### Exercise details
Check each line of the material below, and copy it if it holds the string "agent".

### Provided records
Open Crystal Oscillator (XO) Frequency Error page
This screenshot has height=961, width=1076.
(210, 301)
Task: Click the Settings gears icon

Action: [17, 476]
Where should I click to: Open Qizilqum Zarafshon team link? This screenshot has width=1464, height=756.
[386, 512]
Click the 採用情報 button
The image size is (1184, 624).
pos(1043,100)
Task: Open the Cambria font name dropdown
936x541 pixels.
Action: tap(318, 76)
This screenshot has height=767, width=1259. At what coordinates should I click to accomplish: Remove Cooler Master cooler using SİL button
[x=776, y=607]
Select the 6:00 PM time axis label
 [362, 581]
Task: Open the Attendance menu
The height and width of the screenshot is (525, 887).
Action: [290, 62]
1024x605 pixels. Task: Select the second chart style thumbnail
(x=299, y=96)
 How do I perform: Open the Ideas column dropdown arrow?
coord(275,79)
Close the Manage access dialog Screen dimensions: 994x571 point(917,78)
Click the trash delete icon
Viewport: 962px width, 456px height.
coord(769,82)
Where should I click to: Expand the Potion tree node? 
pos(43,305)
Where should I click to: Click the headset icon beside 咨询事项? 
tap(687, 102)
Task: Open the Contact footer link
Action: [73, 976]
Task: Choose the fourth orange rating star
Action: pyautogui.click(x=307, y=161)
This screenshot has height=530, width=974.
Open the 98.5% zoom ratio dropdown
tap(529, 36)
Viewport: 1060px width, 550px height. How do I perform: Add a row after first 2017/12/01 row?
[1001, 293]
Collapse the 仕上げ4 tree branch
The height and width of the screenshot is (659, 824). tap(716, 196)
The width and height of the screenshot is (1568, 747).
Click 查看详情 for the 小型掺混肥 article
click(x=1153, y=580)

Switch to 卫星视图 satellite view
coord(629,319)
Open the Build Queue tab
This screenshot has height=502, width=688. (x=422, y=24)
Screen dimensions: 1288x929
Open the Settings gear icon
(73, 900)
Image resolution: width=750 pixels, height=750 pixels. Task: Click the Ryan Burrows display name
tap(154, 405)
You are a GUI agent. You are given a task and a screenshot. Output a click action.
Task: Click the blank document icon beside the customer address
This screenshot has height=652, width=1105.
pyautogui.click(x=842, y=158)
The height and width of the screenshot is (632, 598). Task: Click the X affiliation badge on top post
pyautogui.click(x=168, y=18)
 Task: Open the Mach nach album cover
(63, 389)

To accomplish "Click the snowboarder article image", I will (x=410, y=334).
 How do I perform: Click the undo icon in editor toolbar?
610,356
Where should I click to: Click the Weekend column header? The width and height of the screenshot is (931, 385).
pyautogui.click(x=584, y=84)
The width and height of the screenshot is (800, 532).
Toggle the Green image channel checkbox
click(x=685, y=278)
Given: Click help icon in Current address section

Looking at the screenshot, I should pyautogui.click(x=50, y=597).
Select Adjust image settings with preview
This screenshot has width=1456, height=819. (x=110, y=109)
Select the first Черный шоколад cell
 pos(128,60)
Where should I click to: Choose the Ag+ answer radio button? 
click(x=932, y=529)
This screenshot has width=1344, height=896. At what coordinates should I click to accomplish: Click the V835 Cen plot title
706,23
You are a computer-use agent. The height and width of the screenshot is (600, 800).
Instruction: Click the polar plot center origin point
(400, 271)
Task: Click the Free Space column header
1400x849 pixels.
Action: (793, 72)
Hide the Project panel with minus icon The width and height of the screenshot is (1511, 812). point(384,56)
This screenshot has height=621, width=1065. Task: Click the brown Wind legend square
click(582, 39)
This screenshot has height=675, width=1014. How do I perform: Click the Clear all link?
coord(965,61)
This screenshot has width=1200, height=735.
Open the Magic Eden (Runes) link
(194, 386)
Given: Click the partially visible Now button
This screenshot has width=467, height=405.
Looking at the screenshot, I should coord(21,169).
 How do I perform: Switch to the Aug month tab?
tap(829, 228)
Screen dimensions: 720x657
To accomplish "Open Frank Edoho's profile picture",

### Output
You are a GUI agent. You are given a task and a screenshot. Output a click action.
You are a computer-use agent. The height and width of the screenshot is (600, 800).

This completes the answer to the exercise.